Only the lines from the start of the data below through the line that contains "Viewport: 322px width, 267px height." are to be copied, exactly and without pictures.
------ GIVEN DATA ------
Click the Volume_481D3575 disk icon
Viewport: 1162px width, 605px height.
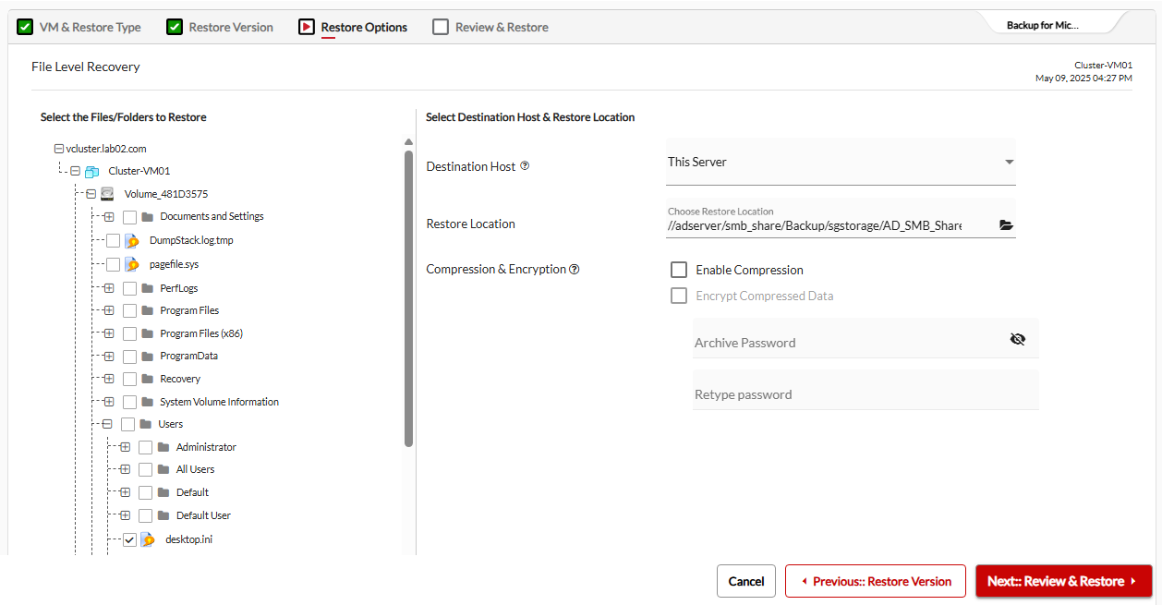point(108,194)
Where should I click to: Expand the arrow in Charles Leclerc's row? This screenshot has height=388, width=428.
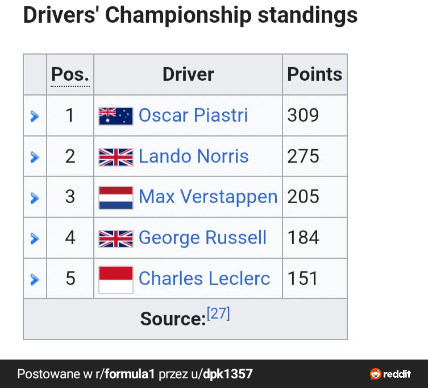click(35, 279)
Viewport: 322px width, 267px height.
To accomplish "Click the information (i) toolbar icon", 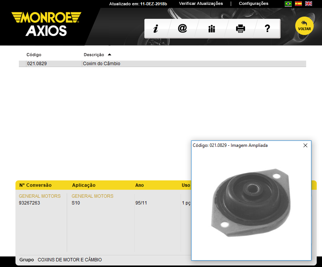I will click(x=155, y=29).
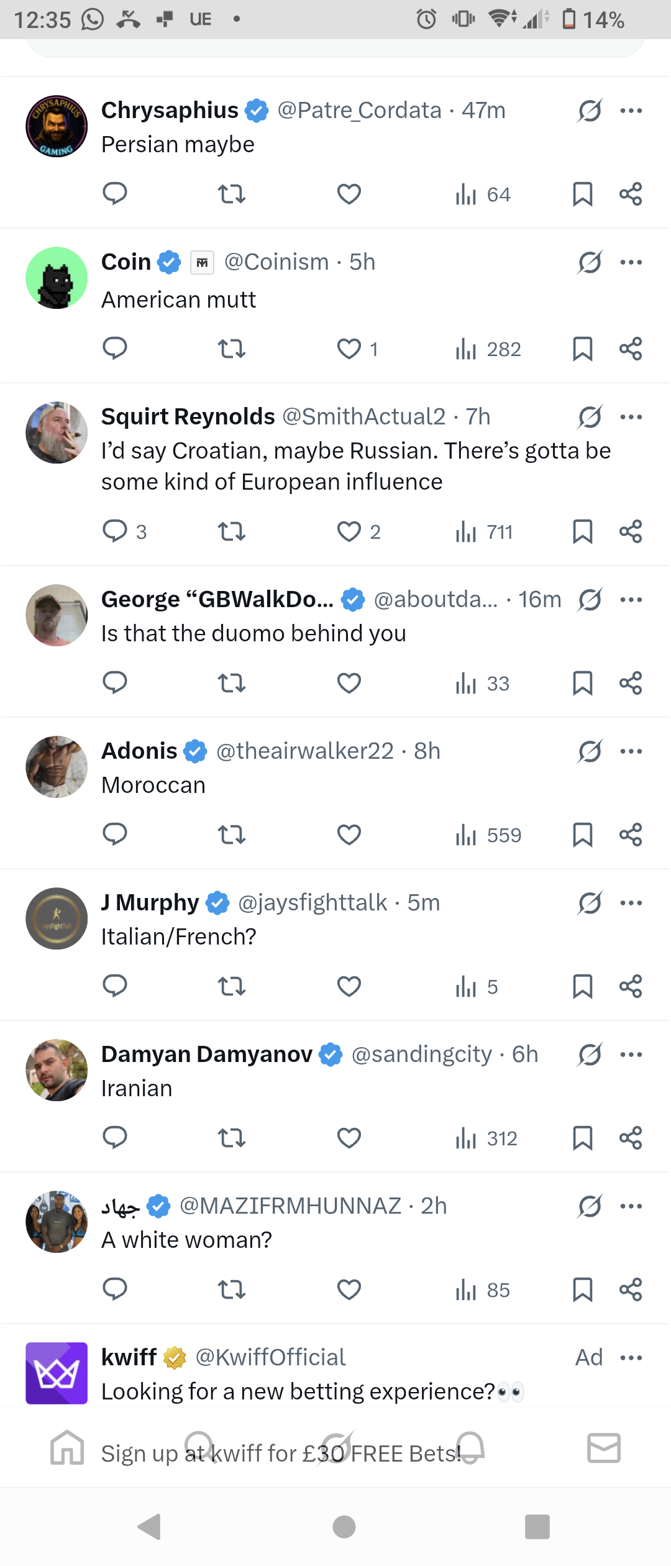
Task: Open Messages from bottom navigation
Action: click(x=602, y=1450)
------
OUTPUT OF THE EXERCISE
Click the Volume_481D3575 disk icon
Viewport: 1162px width, 605px height.
point(108,194)
Where should I click to: Expand the arrow in Charles Leclerc's row? This screenshot has height=388, width=428.
click(35, 279)
Viewport: 322px width, 267px height.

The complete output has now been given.